# TASK OBJECTIVE:
Substitute "Screen size" for every "Image resolution" in the entries below, keeping everything else the same.

** Start **

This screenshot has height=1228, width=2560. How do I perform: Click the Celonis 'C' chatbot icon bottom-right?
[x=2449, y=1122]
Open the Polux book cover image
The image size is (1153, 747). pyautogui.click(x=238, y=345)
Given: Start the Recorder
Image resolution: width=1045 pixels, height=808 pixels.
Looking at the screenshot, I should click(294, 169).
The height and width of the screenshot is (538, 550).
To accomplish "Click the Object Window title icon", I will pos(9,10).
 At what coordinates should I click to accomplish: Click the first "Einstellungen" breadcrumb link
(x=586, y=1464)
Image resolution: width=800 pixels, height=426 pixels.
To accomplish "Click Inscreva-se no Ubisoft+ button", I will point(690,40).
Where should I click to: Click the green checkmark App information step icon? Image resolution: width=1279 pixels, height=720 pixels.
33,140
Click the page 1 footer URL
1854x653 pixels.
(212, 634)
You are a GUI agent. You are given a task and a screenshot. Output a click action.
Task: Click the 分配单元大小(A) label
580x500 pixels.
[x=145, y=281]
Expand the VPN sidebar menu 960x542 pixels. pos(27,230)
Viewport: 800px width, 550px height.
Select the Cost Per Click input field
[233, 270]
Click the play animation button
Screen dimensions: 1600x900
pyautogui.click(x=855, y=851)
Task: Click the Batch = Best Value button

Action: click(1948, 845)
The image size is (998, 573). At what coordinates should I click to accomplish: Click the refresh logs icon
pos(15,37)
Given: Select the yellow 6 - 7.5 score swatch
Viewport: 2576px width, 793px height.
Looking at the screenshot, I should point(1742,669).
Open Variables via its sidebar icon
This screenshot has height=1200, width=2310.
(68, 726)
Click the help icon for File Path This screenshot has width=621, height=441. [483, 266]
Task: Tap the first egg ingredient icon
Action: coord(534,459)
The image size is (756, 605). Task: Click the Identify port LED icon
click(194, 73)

** End **

# RESPONSE:
This screenshot has height=1228, width=2560. How do I perform: Click the Celonis 'C' chatbot icon bottom-right?
[x=2449, y=1122]
Open the Polux book cover image
The image size is (1153, 747). pyautogui.click(x=238, y=345)
Given: Start the Recorder
Screen size: width=1045 pixels, height=808 pixels.
Looking at the screenshot, I should click(294, 169).
The height and width of the screenshot is (538, 550).
To accomplish "Click the Object Window title icon", I will pos(9,10).
 At what coordinates should I click to accomplish: Click the first "Einstellungen" breadcrumb link
(x=586, y=1464)
Screen size: width=800 pixels, height=426 pixels.
To accomplish "Click Inscreva-se no Ubisoft+ button", I will point(690,40).
Where should I click to: Click the green checkmark App information step icon? Screen size: width=1279 pixels, height=720 pixels.
33,140
Click the page 1 footer URL
1854x653 pixels.
(212, 634)
You are a GUI agent. You are given a task and a screenshot. Output a click action.
Task: Click the 分配单元大小(A) label
580x500 pixels.
[x=145, y=281]
Expand the VPN sidebar menu 960x542 pixels. pos(27,230)
Viewport: 800px width, 550px height.
Select the Cost Per Click input field
[233, 270]
Click the play animation button
Screen dimensions: 1600x900
pyautogui.click(x=855, y=851)
Task: Click the Batch = Best Value button

Action: click(1948, 845)
The image size is (998, 573). At what coordinates should I click to accomplish: Click the refresh logs icon
pos(15,37)
Given: Select the yellow 6 - 7.5 score swatch
Viewport: 2576px width, 793px height.
Looking at the screenshot, I should point(1742,669).
Open Variables via its sidebar icon
This screenshot has height=1200, width=2310.
(68, 726)
Click the help icon for File Path This screenshot has width=621, height=441. [483, 266]
Task: Tap the first egg ingredient icon
Action: coord(534,459)
The image size is (756, 605). Task: Click the Identify port LED icon
click(194, 73)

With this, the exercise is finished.